[Patreon-Nov16-Post-Bug][/Patreon-Nov16-Post-Bug]In the vast expanse of my music library, I have curiously few songs from the year of my birth.
I can’t imagine what 1981 must have been like for a music fan of the time. Disco was over and 80s hair metal had yet to arrive. The top LPs were mostly 70s rock holdovers, with songs like Olivia Newton John’s #1 single “Physical” and Human League’s “Don’t You Want Me” hinting at the future of 80s synth pop and New Wave.
The Pretenders didn’t exactly fit into either paradigm. Though bandleader Chrissie Hynde was heavily influenced by British Invasion bands like The Kinks, their debut didn’t hit until 1980 – and it was relatively synth-free. It was also a big hit, which lead the band to rush out a second LP the next year.
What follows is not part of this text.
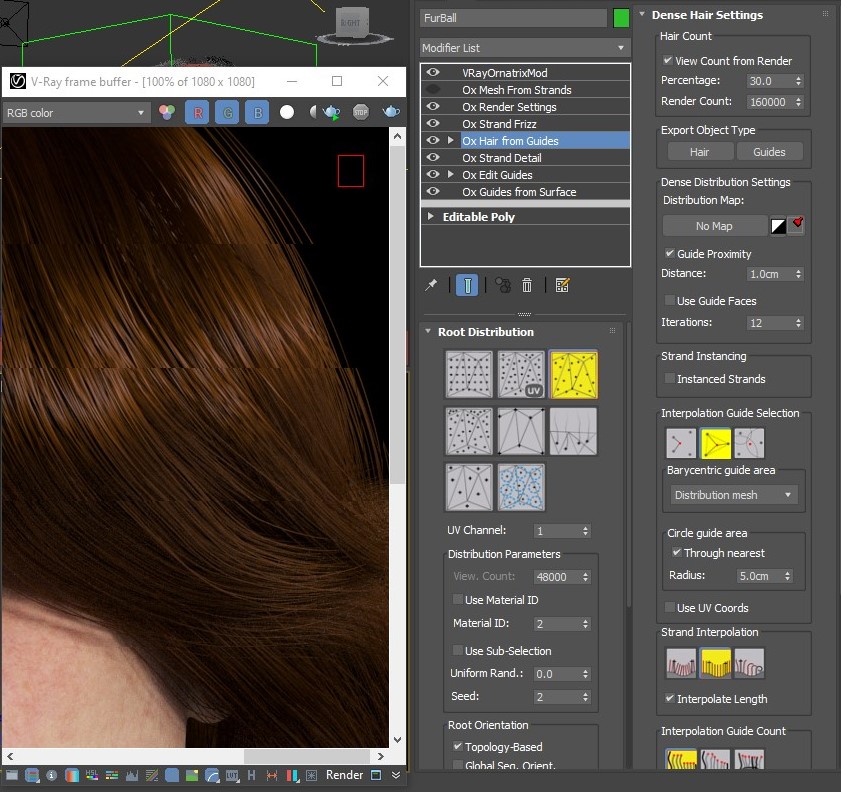
Task: Select the UV root distribution icon
Action: tap(521, 374)
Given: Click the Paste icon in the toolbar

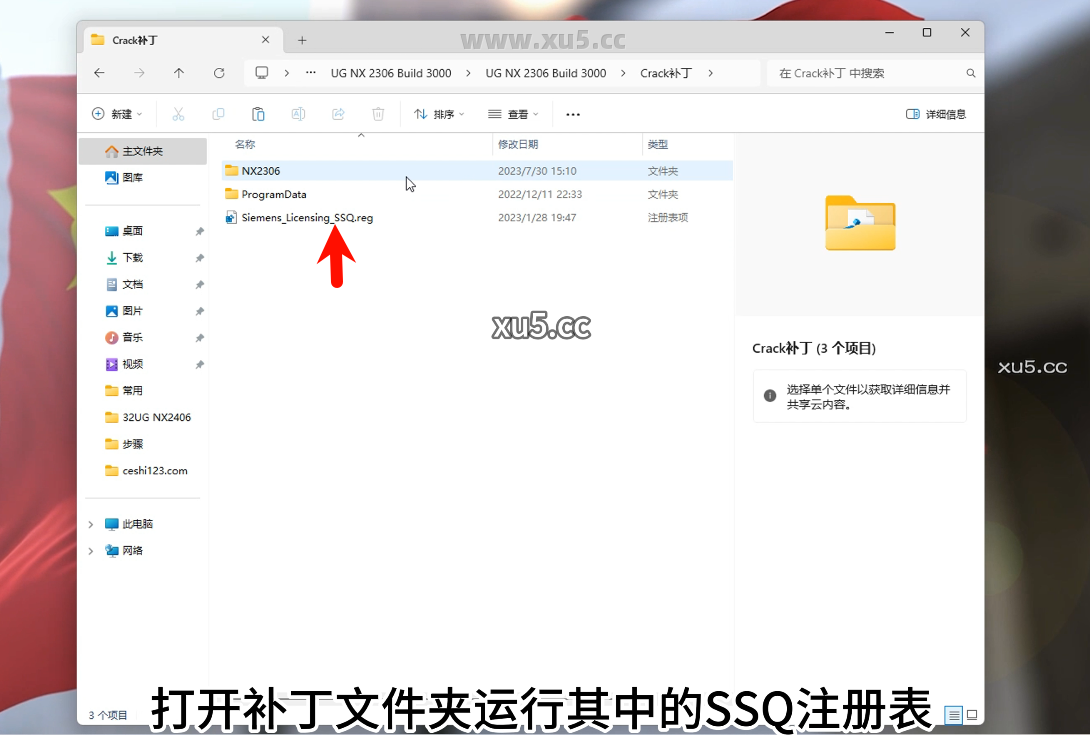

I tend to think of Pretenders II as the weakest point of The Pretenders stunning initial three-LP sprint (so: still stunning). It’s hard to be charitable to a record less singular than their debut and less hit-laden than Learning To Crawl. Really, “I Go To Sleep” and “Talk of the Town” would be the only two memorable tracks on it, if not for the bomb blast of “Message of Love” – one of the Pretenders’ best and most sparse songs.
As with many listeners of my generation, I was turned on to this song much later in life by a commercial in the 90s (though the internet seems to have no recollection of such a thing). It was the tipping point that finally sent me out to buy all three of the Pretenders first records at HMV in Center City on New Year’s Eve 1999 (the CD purchase was pretty memorable, yet also the least of all the reasons that day was memorable).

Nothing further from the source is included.